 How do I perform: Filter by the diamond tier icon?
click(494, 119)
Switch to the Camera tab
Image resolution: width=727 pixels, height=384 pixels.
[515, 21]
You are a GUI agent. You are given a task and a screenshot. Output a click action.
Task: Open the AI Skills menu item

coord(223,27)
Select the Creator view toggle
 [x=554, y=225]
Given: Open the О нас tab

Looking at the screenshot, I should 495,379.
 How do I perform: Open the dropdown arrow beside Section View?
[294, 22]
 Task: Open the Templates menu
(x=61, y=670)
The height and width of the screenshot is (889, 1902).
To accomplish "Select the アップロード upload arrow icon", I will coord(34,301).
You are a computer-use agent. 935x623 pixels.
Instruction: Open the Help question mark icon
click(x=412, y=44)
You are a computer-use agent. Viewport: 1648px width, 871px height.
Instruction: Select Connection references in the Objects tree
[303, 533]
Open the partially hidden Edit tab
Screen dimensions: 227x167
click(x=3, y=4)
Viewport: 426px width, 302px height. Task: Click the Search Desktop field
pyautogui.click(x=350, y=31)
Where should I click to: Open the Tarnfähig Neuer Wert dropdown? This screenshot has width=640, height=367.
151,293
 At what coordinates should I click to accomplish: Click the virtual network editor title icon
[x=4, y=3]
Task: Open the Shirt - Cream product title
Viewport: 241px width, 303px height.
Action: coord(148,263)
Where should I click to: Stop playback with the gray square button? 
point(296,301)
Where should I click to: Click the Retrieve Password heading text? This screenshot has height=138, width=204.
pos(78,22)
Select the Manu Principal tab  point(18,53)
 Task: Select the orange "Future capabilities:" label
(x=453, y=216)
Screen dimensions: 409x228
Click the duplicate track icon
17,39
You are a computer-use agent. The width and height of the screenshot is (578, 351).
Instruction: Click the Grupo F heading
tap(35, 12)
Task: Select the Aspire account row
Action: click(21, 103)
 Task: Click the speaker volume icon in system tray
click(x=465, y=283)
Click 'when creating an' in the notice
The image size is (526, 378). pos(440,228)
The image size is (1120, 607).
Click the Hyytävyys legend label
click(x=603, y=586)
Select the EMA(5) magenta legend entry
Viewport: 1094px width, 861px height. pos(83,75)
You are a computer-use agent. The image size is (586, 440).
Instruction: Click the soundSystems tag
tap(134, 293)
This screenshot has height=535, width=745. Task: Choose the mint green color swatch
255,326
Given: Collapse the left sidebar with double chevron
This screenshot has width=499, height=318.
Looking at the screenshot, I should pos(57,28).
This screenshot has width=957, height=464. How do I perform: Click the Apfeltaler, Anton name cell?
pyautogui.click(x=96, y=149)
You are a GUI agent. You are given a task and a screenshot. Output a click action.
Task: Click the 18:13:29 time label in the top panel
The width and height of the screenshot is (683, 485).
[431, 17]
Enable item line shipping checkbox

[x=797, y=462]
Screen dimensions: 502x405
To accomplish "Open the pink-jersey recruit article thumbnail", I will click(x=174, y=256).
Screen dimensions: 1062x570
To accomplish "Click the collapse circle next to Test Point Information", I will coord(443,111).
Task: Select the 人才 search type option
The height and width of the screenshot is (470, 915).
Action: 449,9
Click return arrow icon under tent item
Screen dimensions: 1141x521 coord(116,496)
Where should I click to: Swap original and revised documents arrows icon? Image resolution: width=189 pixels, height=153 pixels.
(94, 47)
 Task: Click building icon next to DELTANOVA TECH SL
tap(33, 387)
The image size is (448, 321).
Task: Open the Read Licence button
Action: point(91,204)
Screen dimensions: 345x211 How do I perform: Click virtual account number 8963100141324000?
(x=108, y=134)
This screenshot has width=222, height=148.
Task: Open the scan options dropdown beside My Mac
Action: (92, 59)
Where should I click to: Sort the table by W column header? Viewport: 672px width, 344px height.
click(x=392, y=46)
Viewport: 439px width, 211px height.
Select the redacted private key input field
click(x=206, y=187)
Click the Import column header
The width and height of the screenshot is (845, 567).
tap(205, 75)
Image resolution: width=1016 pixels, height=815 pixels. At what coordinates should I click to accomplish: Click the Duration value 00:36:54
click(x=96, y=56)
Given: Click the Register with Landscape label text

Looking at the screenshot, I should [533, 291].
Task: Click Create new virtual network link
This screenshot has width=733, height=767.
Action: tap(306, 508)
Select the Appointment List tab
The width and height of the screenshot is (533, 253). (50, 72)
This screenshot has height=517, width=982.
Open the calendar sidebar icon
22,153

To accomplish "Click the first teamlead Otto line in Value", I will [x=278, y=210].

______

- **Work item**
Every entry should be transcribed exactly, with nothing omitted.

- **Completed exercise**
 How do I perform: Filter by the diamond tier icon?
click(494, 119)
Switch to the Camera tab
Image resolution: width=727 pixels, height=384 pixels.
[515, 21]
You are a GUI agent. You are given a task and a screenshot. Output a click action.
Task: Open the AI Skills menu item

coord(223,27)
Select the Creator view toggle
 [x=554, y=225]
Given: Open the О нас tab

Looking at the screenshot, I should 495,379.
 How do I perform: Open the dropdown arrow beside Section View?
[294, 22]
 Task: Open the Templates menu
(x=61, y=670)
The height and width of the screenshot is (889, 1902).
To accomplish "Select the アップロード upload arrow icon", I will coord(34,301).
You are a computer-use agent. 935x623 pixels.
Instruction: Open the Help question mark icon
click(x=412, y=44)
You are a computer-use agent. Viewport: 1648px width, 871px height.
Instruction: Select Connection references in the Objects tree
[303, 533]
Open the partially hidden Edit tab
Screen dimensions: 227x167
click(x=3, y=4)
Viewport: 426px width, 302px height. Task: Click the Search Desktop field
pyautogui.click(x=350, y=31)
Where should I click to: Open the Tarnfähig Neuer Wert dropdown? This screenshot has width=640, height=367.
151,293
 At what coordinates should I click to accomplish: Click the virtual network editor title icon
[x=4, y=3]
Task: Open the Shirt - Cream product title
Viewport: 241px width, 303px height.
Action: coord(148,263)
Where should I click to: Stop playback with the gray square button? 
point(296,301)
Where should I click to: Click the Retrieve Password heading text? This screenshot has height=138, width=204.
pos(78,22)
Select the Manu Principal tab  point(18,53)
 Task: Select the orange "Future capabilities:" label
(x=453, y=216)
Screen dimensions: 409x228
Click the duplicate track icon
17,39
You are a computer-use agent. The width and height of the screenshot is (578, 351).
Instruction: Click the Grupo F heading
tap(35, 12)
Task: Select the Aspire account row
Action: click(21, 103)
 Task: Click the speaker volume icon in system tray
click(x=465, y=283)
Click 'when creating an' in the notice
The image size is (526, 378). pos(440,228)
The image size is (1120, 607).
Click the Hyytävyys legend label
click(x=603, y=586)
Select the EMA(5) magenta legend entry
Viewport: 1094px width, 861px height. pos(83,75)
You are a computer-use agent. The image size is (586, 440).
Instruction: Click the soundSystems tag
tap(134, 293)
This screenshot has height=535, width=745. Task: Choose the mint green color swatch
255,326
Given: Collapse the left sidebar with double chevron
This screenshot has width=499, height=318.
Looking at the screenshot, I should pos(57,28).
This screenshot has width=957, height=464. How do I perform: Click the Apfeltaler, Anton name cell?
pyautogui.click(x=96, y=149)
You are a GUI agent. You are given a task and a screenshot. Output a click action.
Task: Click the 18:13:29 time label in the top panel
The width and height of the screenshot is (683, 485).
[431, 17]
Enable item line shipping checkbox

[x=797, y=462]
Screen dimensions: 502x405
To accomplish "Open the pink-jersey recruit article thumbnail", I will click(x=174, y=256).
Screen dimensions: 1062x570
To accomplish "Click the collapse circle next to Test Point Information", I will coord(443,111).
Task: Select the 人才 search type option
The height and width of the screenshot is (470, 915).
Action: 449,9
Click return arrow icon under tent item
Screen dimensions: 1141x521 coord(116,496)
Where should I click to: Swap original and revised documents arrows icon? Image resolution: width=189 pixels, height=153 pixels.
(94, 47)
 Task: Click building icon next to DELTANOVA TECH SL
tap(33, 387)
The image size is (448, 321).
Task: Open the Read Licence button
Action: point(91,204)
Screen dimensions: 345x211 How do I perform: Click virtual account number 8963100141324000?
(x=108, y=134)
This screenshot has width=222, height=148.
Task: Open the scan options dropdown beside My Mac
Action: (92, 59)
Where should I click to: Sort the table by W column header? Viewport: 672px width, 344px height.
click(x=392, y=46)
Viewport: 439px width, 211px height.
Select the redacted private key input field
click(x=206, y=187)
Click the Import column header
The width and height of the screenshot is (845, 567).
tap(205, 75)
Image resolution: width=1016 pixels, height=815 pixels. At what coordinates should I click to accomplish: Click the Duration value 00:36:54
click(x=96, y=56)
Given: Click the Register with Landscape label text

Looking at the screenshot, I should [533, 291].
Task: Click Create new virtual network link
This screenshot has width=733, height=767.
Action: tap(306, 508)
Select the Appointment List tab
The width and height of the screenshot is (533, 253). (50, 72)
This screenshot has height=517, width=982.
Open the calendar sidebar icon
22,153

To accomplish "Click the first teamlead Otto line in Value", I will [x=278, y=210].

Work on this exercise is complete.